(Data section Opens)

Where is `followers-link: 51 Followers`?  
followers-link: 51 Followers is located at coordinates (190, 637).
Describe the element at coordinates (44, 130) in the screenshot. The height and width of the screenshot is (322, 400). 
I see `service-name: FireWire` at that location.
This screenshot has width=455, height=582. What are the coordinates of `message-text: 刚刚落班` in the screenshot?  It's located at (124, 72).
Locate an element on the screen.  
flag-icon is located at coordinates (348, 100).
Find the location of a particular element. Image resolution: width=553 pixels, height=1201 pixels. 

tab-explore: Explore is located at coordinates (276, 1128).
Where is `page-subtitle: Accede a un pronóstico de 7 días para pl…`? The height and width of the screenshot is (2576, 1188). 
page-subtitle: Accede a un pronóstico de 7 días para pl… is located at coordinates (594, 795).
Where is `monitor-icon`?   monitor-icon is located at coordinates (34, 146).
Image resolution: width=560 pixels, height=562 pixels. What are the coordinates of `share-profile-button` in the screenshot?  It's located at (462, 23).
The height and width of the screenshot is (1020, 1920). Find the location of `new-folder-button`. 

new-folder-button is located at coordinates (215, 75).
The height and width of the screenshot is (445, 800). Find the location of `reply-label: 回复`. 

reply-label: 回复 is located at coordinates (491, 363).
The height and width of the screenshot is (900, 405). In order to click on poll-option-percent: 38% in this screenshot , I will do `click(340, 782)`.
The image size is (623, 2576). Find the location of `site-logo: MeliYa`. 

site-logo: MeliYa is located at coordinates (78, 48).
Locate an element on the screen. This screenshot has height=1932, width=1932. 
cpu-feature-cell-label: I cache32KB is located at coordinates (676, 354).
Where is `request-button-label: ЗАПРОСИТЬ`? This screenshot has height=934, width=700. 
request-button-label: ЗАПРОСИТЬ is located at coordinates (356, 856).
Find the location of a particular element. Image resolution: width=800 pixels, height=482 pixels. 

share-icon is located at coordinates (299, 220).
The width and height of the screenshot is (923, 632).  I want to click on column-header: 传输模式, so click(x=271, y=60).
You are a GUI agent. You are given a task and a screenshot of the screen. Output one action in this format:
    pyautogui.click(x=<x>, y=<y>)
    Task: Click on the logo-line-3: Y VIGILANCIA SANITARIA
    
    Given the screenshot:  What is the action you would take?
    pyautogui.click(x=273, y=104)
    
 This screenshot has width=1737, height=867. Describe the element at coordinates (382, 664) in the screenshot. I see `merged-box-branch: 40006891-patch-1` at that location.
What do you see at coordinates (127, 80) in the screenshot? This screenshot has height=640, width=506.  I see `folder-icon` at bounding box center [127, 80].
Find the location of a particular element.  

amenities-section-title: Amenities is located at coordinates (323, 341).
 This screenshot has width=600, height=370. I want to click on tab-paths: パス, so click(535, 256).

(Data section Closes)

§ **Work to be completed**:
Copy out every one of the lines above word for word, with nothing changed.

§ **Solution for this task**:
Where is `followers-link: 51 Followers`?  
followers-link: 51 Followers is located at coordinates (190, 637).
Describe the element at coordinates (44, 130) in the screenshot. The height and width of the screenshot is (322, 400). 
I see `service-name: FireWire` at that location.
This screenshot has width=455, height=582. What are the coordinates of `message-text: 刚刚落班` in the screenshot?  It's located at (124, 72).
Locate an element on the screen.  
flag-icon is located at coordinates (348, 100).
Find the location of a particular element. Image resolution: width=553 pixels, height=1201 pixels. 

tab-explore: Explore is located at coordinates (276, 1128).
Where is `page-subtitle: Accede a un pronóstico de 7 días para pl…`? The height and width of the screenshot is (2576, 1188). 
page-subtitle: Accede a un pronóstico de 7 días para pl… is located at coordinates (594, 795).
Where is `monitor-icon`?   monitor-icon is located at coordinates (34, 146).
Image resolution: width=560 pixels, height=562 pixels. What are the coordinates of `share-profile-button` in the screenshot?  It's located at (462, 23).
The height and width of the screenshot is (1020, 1920). Find the location of `new-folder-button`. 

new-folder-button is located at coordinates (215, 75).
The height and width of the screenshot is (445, 800). Find the location of `reply-label: 回复`. 

reply-label: 回复 is located at coordinates (491, 363).
The height and width of the screenshot is (900, 405). In order to click on poll-option-percent: 38% in this screenshot , I will do `click(340, 782)`.
The image size is (623, 2576). Find the location of `site-logo: MeliYa`. 

site-logo: MeliYa is located at coordinates (78, 48).
Locate an element on the screen. This screenshot has height=1932, width=1932. 
cpu-feature-cell-label: I cache32KB is located at coordinates (676, 354).
Where is `request-button-label: ЗАПРОСИТЬ`? This screenshot has height=934, width=700. 
request-button-label: ЗАПРОСИТЬ is located at coordinates (356, 856).
Find the location of a particular element. Image resolution: width=800 pixels, height=482 pixels. 

share-icon is located at coordinates (299, 220).
The width and height of the screenshot is (923, 632).  I want to click on column-header: 传输模式, so click(x=271, y=60).
You are a GUI agent. You are given a task and a screenshot of the screen. Output one action in this format:
    pyautogui.click(x=<x>, y=<y>)
    Task: Click on the logo-line-3: Y VIGILANCIA SANITARIA
    
    Given the screenshot:  What is the action you would take?
    pyautogui.click(x=273, y=104)
    
 This screenshot has width=1737, height=867. Describe the element at coordinates (382, 664) in the screenshot. I see `merged-box-branch: 40006891-patch-1` at that location.
What do you see at coordinates (127, 80) in the screenshot? This screenshot has height=640, width=506.  I see `folder-icon` at bounding box center [127, 80].
Find the location of a particular element.  

amenities-section-title: Amenities is located at coordinates (323, 341).
 This screenshot has width=600, height=370. I want to click on tab-paths: パス, so click(535, 256).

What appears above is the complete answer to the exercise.